Fashion pulse: Canada - March 2026
Consumer prices (March)
Clothing and footwear prices in Canada fell 0.42 percent year-on-year in March, according to Statistics Canada (StatCan), even as headline inflation rose plus 2.39 percent. The 2.81 percentage-point gap between fashion prices and the overall consumer basket is structurally unusual for an OECD economy — Canadian clothing is now in outright deflation while the economy at large continues to experience mild inflation. March marks the month the fashion basket crossed from inflation into deflation: year-on-year clothing and footwear inflation had printed plus 0.77 percent in January and plus 0.86 percent in February before flipping to minus 0.42 percent in March, a 1.28 percentage-point swing in a single month. The month-on-month index still rose 0.32 percent from February to March, but that small seasonal gain was dwarfed by the base-effect drop-off versus March 2025, when clothing prices had peaked at an index level of 94.4 — a reading March 2026 (94.0) has yet to match.

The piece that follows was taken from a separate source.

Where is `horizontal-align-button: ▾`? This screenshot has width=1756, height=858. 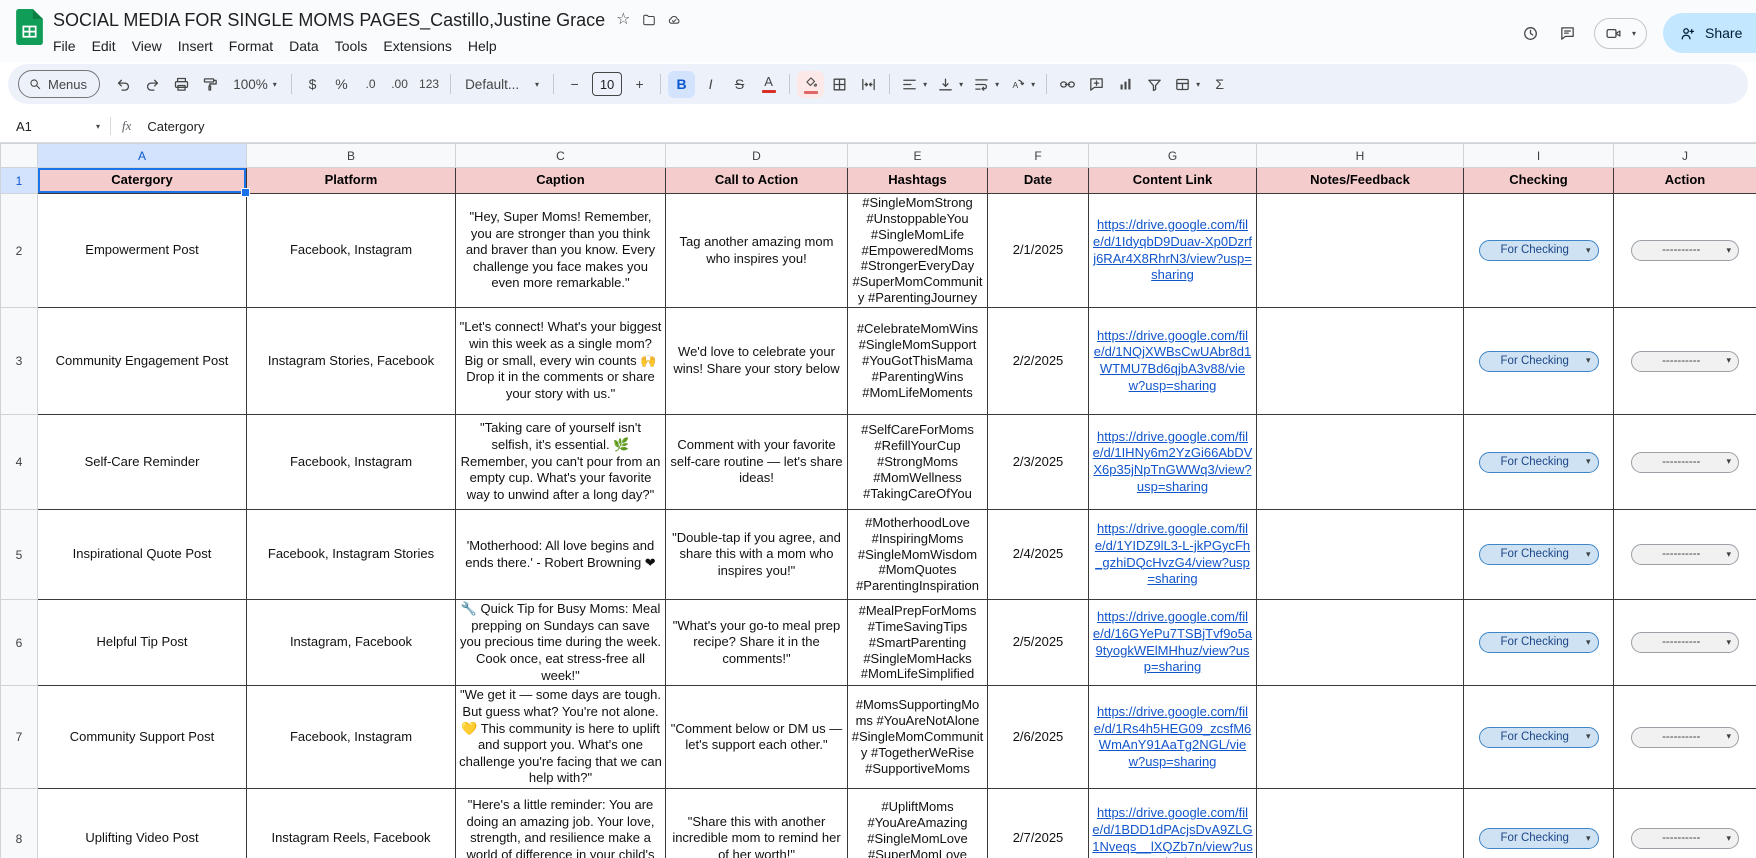
horizontal-align-button: ▾ is located at coordinates (914, 84).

Sub-category divergence (March)
Within the fashion basket, the deflation is broad-based across adult clothing: women’s clothing prices fell 2.71 percent year-on-year, men’s clothing fell 2.92 percent, and footwear posted the steepest decline at minus 3.04 percent. The one exception is children’s clothing, which rose plus 3.06 percent year-on-year — a contrarian signal that likely reflects supply-side dynamics specific to the children’s category (such as tariff pass-through from China-sourced goods where Canadian retailers have less pricing flexibility) rather than any broader demand theme.
Retail sales (January — latest available)

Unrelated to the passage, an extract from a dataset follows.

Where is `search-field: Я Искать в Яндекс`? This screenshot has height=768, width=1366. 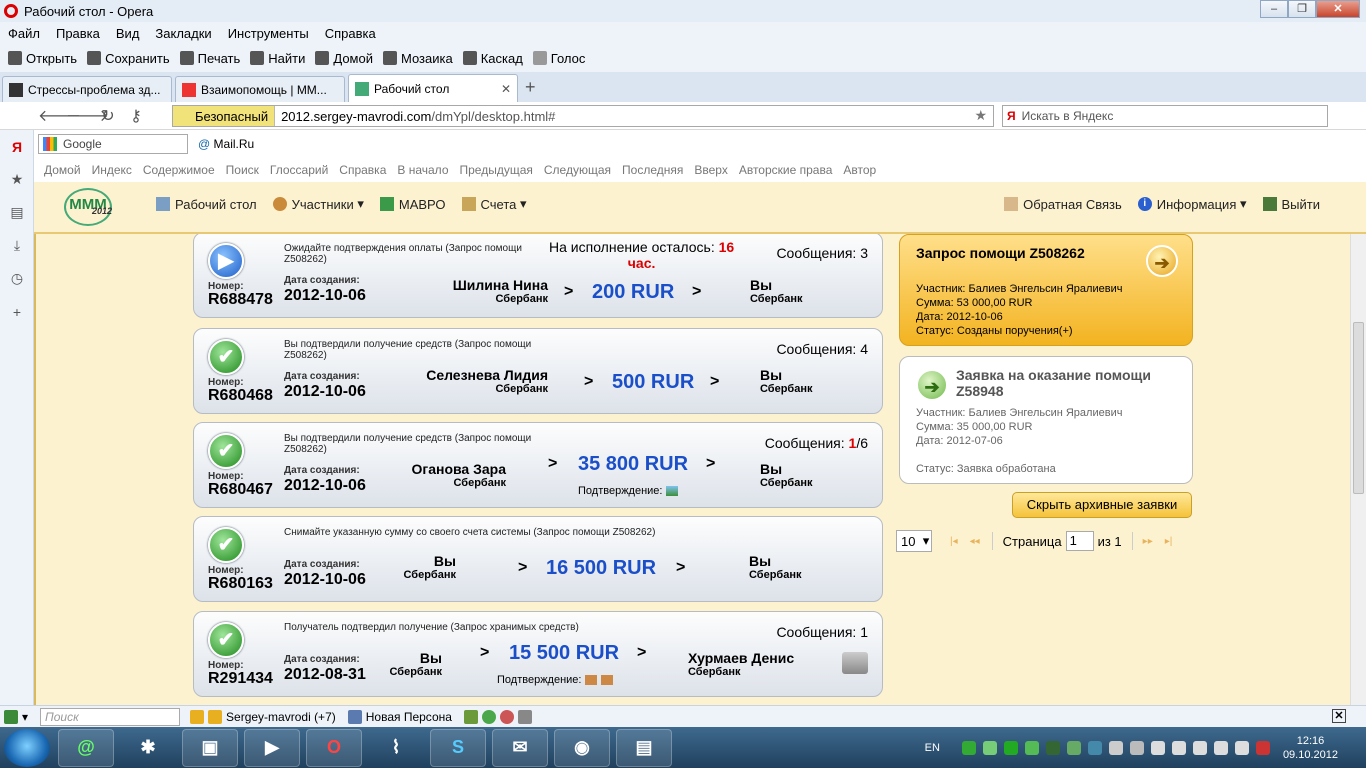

Real retail sales volumes at Canadian clothing and clothing accessories retailers rose approximately 4.2 percent year-on-year in January, according to StatCan’s Monthly Retail Trade Survey — nominal sales rose 5.00 percent against a clothing CPI gain of 0.77 percent in the same month. The broader clothing, accessories, shoes, jewellery, luggage and leather-goods retail category grew even faster in real terms at about plus 5.3 percent, nominal up 4.24 percent against a clothing-and-footwear CPI of minus 1.04 percent. Shoe retailers were the exception, contracting 2.01 percent in nominal terms and approximately 1.1 percent in real terms. The data show Canadian consumers buying more apparel even as prices fall — a healthier volume-led growth pattern than the nominal numbers alone suggest. StatCan’s advance estimate, published inside the January release, pointed to total retail sales up 0.9 percent in February; the full February retail trade data — including the clothing retailers breakdown — publishes 24 April. March data follows in late May.
Macro context (March)
The Canadian dollar averaged 1.3717 per US dollar on the Bank of Canada (BoC)’s daily reference rate in March, depreciating 0.49 percent from 1.3651 in February. The range through the month (1.3567 to 1.3939) reflected moderate volatility but no directional break; today the rate sits at 1.3660, essentially flat versus the March average. BoC held the target for the overnight rate at 2.25 percent for the fourth consecutive decision, confirming the pause cycle that began at the start of 2026. For Canadian fashion retailers sourcing apparel and fabric from Asia and the United States, the stable Canadian dollar and stable rate environment represent a benign import-cost backdrop. Combined with the ongoing price deflation in the retail-facing clothing basket, the March reading suggests Canadian consumers are benefiting from a rare combination of easier real wages (thanks to falling apparel costs) and stable credit conditions.
The bottom line: Canadian fashion retail is in an unusual and largely positive configuration in March 2026: consumer-level prices are falling — providing the strongest apparel deflation in any OECD country Fashion pulse tracks — while real retail volumes are growing at roughly 4 to 5 percent. The combination is clearest in clothing and clothing accessories retailers, where volume-led growth is comfortably running ahead of price effects. For international brands considering Canadian market entry or expansion, the data support a thesis that Canadian consumers are shopping for value in a deflating category — a dynamic that favours mid-market and value positioning over premium.
Note: this article combines the most recent official data available at the time of writing. Reporting lags differ by indicator and country, so not all figures refer to the same month. Each data point is labelled with its reference period.